Mots-clés : stupéfiants • définition • incrimination • renvoi • compétence • légalité • nécessité

Par deux fois au début de l’année 2022, le Conseil constitutionnel a consacré une définition de la notion de stupéfiant. On peut s’en féliciter, tant les classements en la matière pouvaient sembler arbitraires en l’absence d’une telle définition juridique contraignante. Il est toutefois regrettable que la démarche constitutionnelle soit l’occasion de légitimer le renvoi opéré par le législateur au pouvoir réglementaire dans la détermination des substances concernées par les infractions liées aux stupéfiants. Une telle opération juridique est pourtant centrale dans les incriminations applicables en la matière.


 

Dans une étude menée en 2019 sur la notion de stupéfiants, un auteur constatait le caractère opportuniste des classifications opérées et concluait en ces termes : « si théoriquement la notion de stupéfiant semble pouvoir être circonscrite, elle reste en pratique largement insaisissable et, de ce fait, en partie introuvable » [1]. Or, à peine trois ans plus tard, le Conseil constitutionnel fut interrogé sur cette notion à l’occasion de deux questions prioritaires de constitutionnalité renvoyées par le Conseil d’État [2] et la Cour de cassation [3].
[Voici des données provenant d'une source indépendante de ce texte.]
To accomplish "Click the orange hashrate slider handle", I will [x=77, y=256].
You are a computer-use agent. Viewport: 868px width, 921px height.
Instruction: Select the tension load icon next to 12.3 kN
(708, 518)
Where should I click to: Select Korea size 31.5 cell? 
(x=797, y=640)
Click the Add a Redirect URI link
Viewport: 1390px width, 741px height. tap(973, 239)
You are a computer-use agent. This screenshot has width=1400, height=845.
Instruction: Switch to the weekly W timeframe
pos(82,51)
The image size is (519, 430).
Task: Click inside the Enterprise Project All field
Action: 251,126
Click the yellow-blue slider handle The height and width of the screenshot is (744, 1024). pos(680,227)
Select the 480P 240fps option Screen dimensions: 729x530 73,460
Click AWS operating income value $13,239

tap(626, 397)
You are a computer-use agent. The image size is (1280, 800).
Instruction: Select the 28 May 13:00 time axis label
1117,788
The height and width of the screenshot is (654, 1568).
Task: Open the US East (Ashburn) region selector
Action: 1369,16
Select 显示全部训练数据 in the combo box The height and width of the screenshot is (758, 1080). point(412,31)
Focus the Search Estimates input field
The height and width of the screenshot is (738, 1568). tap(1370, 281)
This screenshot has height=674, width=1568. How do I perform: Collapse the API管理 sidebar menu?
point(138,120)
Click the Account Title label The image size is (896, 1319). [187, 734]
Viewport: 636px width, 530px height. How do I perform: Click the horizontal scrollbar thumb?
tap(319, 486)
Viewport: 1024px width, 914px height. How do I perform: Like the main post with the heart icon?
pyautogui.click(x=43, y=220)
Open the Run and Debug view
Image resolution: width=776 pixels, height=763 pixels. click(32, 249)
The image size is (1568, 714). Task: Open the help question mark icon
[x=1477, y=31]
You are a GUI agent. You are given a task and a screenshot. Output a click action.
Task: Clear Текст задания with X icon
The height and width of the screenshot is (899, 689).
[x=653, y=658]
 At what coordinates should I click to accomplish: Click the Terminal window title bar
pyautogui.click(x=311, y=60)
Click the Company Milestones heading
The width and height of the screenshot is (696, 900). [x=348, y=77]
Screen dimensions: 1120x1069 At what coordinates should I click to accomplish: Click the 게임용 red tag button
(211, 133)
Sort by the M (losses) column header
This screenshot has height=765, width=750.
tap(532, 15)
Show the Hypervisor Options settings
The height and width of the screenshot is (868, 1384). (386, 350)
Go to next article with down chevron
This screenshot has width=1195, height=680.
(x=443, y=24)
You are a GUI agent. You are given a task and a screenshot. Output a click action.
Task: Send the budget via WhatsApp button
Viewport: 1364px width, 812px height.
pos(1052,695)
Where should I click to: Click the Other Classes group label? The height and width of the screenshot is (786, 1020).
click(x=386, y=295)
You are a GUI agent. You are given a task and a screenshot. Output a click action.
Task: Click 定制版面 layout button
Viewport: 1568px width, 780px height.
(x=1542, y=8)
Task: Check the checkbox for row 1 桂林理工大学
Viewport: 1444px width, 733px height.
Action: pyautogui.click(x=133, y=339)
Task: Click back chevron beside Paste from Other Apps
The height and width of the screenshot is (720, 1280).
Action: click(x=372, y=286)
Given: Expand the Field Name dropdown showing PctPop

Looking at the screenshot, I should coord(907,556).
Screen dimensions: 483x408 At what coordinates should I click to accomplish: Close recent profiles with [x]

Il faut dire que la matière a connu un important changement avec la loi du 7 décembre 2020 [4]. On sait, en effet, que les infractions à la législation sur les stupéfiants constituent l’archétype de l’incrimination par renvoi, en même temps qu’elles illustrent les dérives du procédé. L’article 222-41 du Code pénal N° Lexbase : L2147AMH prévoit ainsi que « constituent des stupéfiants […] les substances ou plantes classées comme stupéfiants en application de l’article L. 5132-7 du Code de la santé publique ». Mais ce dernier n’énonce aucune définition. Jusqu’à la loi du 7 décembre 2020, il affirmait que « les plantes, substances ou préparations vénéneuses sont classées comme stupéfiants ou comme psychotropes […] par arrêté du ministre chargé de la santé pris sur proposition du directeur général de l’Agence nationale de sécurité du médicament et des produits de santé ». Depuis cette loi, c’est le directeur général de l’ANSM [5] qui procède directement au classement [6]. S’il érige en infraction un certain nombre de comportements liés aux stupéfiants, le législateur laisse donc au pouvoir réglementaire le soin de déterminer les substances concernées. Aussi, les requérants lui reprochaient-ils de ne pas avoir pleinement exercé sa compétence.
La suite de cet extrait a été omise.